MessageObjectifL’erreur à éviter
« Bonjour ! Oui, la [produit] est disponible à 2 000 F, livraison en 24 h. Tu es dans quel quartier ? »Donner le prix et ouvrir la suiteLe prix seul, sans question
« Parfait, on livre à [quartier]. Les frais sont de 1 000 F, donc 3 000 F au total à la réception. »Annoncer le montant total avant la commandeLaisser le client découvrir les frais au moment de payer
« Tu veux une seule pièce ou plusieurs ? »Vérifier la quantité sans pousserProposer une remise avant qu’on te la demande
« Je te confirme donc : 1 [produit], 3 000 F livraison comprise, à [quartier]. C’est bon pour toi ? »Obtenir un oui expliciteConsidérer un « ok » comme une confirmation
« C’est noté. Le livreur t’appellera avant de passer pour convenir de l’heure. Merci ! »Fermer et annoncer la suiteDemander l’adresse exacte maintenant

Cinq messages, et le client sait exactement ce qu’il a commandé, combien il paiera, et ce qui va se passer.
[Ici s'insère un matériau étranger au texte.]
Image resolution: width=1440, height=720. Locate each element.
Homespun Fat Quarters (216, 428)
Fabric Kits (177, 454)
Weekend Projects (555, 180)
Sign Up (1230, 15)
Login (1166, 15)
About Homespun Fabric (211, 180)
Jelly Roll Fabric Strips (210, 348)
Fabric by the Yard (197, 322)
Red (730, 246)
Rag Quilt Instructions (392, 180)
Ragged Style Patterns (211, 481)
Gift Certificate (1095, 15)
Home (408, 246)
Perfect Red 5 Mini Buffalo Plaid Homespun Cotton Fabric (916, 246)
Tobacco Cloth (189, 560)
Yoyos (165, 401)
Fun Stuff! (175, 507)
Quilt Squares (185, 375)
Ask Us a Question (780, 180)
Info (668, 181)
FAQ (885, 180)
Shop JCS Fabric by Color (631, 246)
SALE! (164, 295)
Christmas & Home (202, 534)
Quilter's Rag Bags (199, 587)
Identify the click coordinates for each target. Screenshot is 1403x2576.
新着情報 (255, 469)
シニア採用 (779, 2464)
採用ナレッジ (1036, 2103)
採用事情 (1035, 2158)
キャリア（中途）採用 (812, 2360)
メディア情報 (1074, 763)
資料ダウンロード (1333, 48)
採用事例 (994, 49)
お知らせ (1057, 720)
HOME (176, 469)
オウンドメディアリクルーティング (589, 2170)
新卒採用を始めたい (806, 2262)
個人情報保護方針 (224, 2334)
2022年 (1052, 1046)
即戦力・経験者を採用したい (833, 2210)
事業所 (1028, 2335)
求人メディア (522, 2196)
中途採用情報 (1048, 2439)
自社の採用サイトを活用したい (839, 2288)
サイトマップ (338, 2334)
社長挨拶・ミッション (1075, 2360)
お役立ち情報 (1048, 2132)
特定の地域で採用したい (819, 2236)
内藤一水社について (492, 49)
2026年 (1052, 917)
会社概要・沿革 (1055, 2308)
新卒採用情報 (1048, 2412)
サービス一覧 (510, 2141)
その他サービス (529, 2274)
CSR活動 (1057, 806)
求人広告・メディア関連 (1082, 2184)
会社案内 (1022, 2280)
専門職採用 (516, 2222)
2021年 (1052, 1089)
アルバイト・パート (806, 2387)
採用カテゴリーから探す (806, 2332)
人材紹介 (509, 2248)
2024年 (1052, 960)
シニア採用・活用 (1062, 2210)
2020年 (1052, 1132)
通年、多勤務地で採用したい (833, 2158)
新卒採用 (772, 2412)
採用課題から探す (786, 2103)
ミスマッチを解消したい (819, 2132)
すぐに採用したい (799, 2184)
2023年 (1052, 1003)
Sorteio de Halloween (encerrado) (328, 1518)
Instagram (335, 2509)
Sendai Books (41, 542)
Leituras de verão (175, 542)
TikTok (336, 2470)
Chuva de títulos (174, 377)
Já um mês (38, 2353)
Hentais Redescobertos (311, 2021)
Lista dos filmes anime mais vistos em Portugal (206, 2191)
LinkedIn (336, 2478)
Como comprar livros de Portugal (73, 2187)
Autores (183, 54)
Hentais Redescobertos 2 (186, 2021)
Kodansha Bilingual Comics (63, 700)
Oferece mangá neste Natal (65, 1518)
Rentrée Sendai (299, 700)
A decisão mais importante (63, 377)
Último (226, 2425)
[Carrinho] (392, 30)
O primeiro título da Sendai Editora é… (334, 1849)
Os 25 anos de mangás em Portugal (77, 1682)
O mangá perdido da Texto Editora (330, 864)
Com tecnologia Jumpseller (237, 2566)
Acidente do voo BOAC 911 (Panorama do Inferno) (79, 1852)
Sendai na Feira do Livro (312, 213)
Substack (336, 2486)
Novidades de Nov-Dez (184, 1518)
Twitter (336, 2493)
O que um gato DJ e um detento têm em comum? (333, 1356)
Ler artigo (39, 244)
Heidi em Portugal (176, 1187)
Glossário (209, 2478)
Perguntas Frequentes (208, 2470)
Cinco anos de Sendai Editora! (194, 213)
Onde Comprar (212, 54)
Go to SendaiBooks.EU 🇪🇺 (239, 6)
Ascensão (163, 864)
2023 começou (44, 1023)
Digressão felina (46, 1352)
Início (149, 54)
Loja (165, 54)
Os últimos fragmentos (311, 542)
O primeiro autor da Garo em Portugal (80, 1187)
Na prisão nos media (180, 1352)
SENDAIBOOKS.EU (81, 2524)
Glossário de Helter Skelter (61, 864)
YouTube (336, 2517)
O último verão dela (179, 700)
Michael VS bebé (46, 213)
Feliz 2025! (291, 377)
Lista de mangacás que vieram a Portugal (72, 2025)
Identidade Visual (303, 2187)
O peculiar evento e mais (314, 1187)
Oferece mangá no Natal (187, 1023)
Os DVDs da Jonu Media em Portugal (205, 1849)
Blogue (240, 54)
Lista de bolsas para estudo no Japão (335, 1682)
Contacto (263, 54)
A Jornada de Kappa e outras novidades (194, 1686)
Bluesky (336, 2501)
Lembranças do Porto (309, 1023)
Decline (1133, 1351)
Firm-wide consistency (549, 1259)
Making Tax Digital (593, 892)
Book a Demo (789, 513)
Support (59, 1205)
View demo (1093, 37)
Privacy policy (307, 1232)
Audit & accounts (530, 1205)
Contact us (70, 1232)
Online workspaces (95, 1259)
Le livreur, lui, sait dans quel quartier aller et qu’il doit appeler avant.

Ce qu’il faut collecter, et ce qu’il ne faut pas

La liste est plus courte qu’on ne le croit.

  • À collecter : le produit exact (et sa variante si elle existe), la quantité, le quartier, et le oui de confirmation.
  • À ne pas collecter : l’adresse précise, le point de repère, l’heure de passage. Tout cela se convient avec le livreur, par téléphone, le jour même. Demander ces informations par message allonge la conversation, agace le client, et produit des adresses inutilisables — « près de la pharmacie » ne suffit à personne.

Le numéro de téléphone, lui, est déjà là : c’est celui qui t’écrit sur WhatsApp. Ne le redemande pas.

Automatiser sans déshumaniser

La contrainte des dix minutes est intenable pour une personne seule. C’est le moment où il faut choisir : soit tu recrutes quelqu’un pour répondre, soit tu confies la première partie de la conversation à un assistant.

Une jeune femme assise, concentrée sur son téléphone
Le client n’attend pas un humain. Il attend une réponse claire, rapide, et qui ne le prend pas pour un formulaire. Photo : Ketut Subiyanto / Pexels.

Un bon assistant suit exactement le script ci-dessus, dans un français naturel, et sait deux choses qu’un mauvais assistant ignore. D’abord, s’arrêter : quand le client pose une question à laquelle il ne sait pas répondre — une négociation, une réclamation, une question technique — il passe la main à un humain, sans insister. Ensuite, ne pas mentir : il ne promet jamais une heure de livraison, un stock ou une remise qu’il ne peut pas garantir.

C’est ainsi que fonctionne le closing dans KoriFlow. L’assistant confirme la commande et collecte le quartier ; dès qu’une conversation sort du cadre, elle t’est transmise avec tout l’historique. Tu n’interviens que là où ta présence change quelque chose.

Le client n’attend pas un humain. Il attend une réponse claire, rapide, et qui ne le prend pas pour un formulaire.

Ta liste de contrôle

  • Le prix est toujours accompagné d’une question qui fait avancer.
  • Les frais de livraison sont annoncés avant la confirmation, jamais après.
  • Tu n’expédies jamais sans un oui explicite à une question fermée.
  • Tu ne demandes que le quartier ; le reste se règle avec le livreur.
  • Chaque message reçu obtient une réponse en moins de dix minutes — par toi, ou par un assistant qui sait quand s’effacer.

Applique ces cinq règles pendant une semaine et compare ton nombre de commandes confirmées à celui de la semaine précédente. La différence se voit sans tableur.